The present invention is directed towards filtering of signals, which at least require some upscaling. The present invention is more particularly directed towards a filtering device and a method of filtering an input signal as well as a video coding device including such a filtering device.
There are many applications in which there is a need to use filters to upscale and downscale input signals in order to vary the resolution of the input signal. One such application is video. Here it might be of interest to scale the resolution of video information in order to be able to use different screen sizes, i.e. to convert the pixel format of the video information to another pixel format to obtain a higher or lower resolution.
In many coding schemes like some video compression standards, e.g. MPEG-2, MPEG-4 and H263, such scaling or spatial scalability is often not used due to lack of coding efficiency. Design of filters for up and down scaling is simple for easy scaling factors like a factor of two. However, these factors are normally not applicable within the field of video applications. There can be instances when one type of screen has 720×480 pixels, while another screen has 1920×1080 pixels. Then there is a scaling need of 480 pixels to 1080 pixels and of 720 pixels to 1920 pixels.
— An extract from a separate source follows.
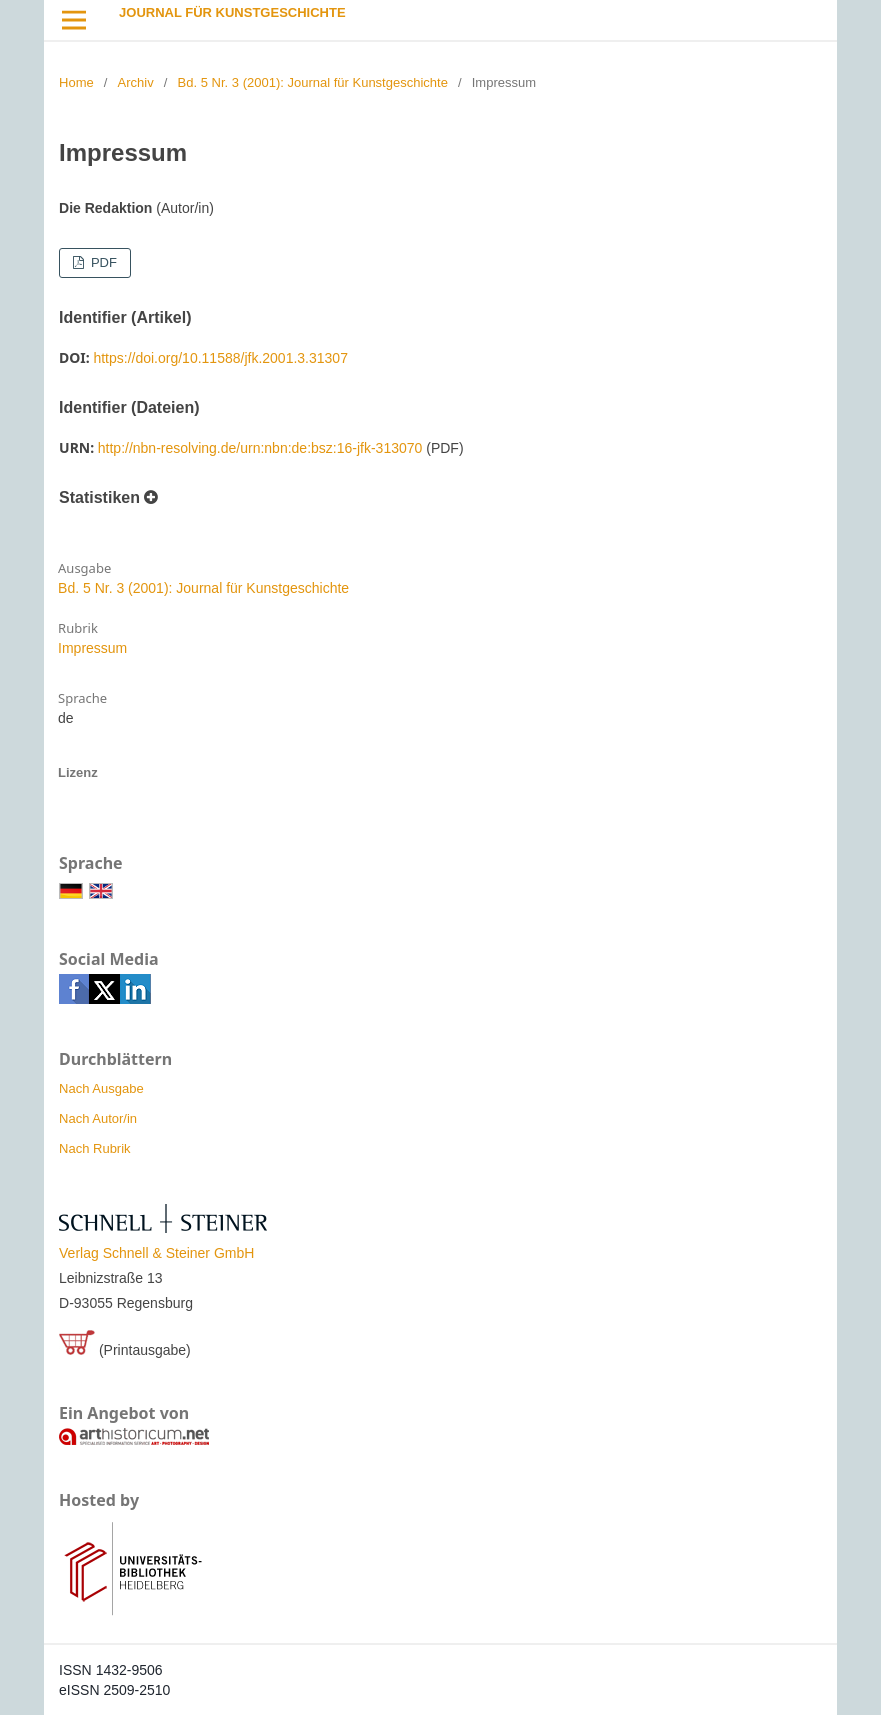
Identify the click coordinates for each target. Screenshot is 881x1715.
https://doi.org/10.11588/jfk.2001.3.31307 (220, 358)
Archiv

The filters for these scaling factors will then be less accurate if the number of filter coefficients in the filter is kept low, which introduces some extra energy in the residue signal. This will in turn lead into less coding efficiency when coding the signal to for instance an MPEG-signal. These coding schemes often need close to ideal low pass filters. In order to keep the complexity and the price of these filters down it is also often a requirement that these filters have a simple design. Ideal low pass filters cannot be implemented for the above described scaling factors used (⅜ and 4/9) with known filter designs while at the same time keeping the design simple. For normal filters either a high precision is required, which leads to a more complex and expensive filter or a simpler filter is used, which leads to a lesser precision because of the non-constant amplification.
U.S. Pat. No 4,665,433 describes compression of images using a filter. The filter has filter coefficients that are dynamically changed based on a comparison factor of the picture. If no or too high a compression is needed the center weight of the filter is set to unity, while the other coefficients are set to zero. If however compression is needed the filter coefficients are set for reducing the resolution. The filter coefficients then have a maximum weight in the middle and with non-zero weights on the sides. The filter characteristic is adaptive, in that the weights can be changed in dependence on a difference signal for reducing resolution progressively. This document is silent concerning odd scaling factors.
The present invention is therefore directed towards providing a filter, which can be simple in construction and still has a close to optimal frequency response for odd scaling factors, for reducing the errors in the filtered signal, while at the same time keeping the filter design simple.
The present invention is therefore directed towards solving the problem of providing filtering, which is capable of providing a good response for odd scaling factors without having to increase the number of filter coefficients.
One object of the present invention is therefore to provide a method of filtering an input signal, which method is capable of providing a good response for odd conversion factors without having to increase the number of filter coefficients.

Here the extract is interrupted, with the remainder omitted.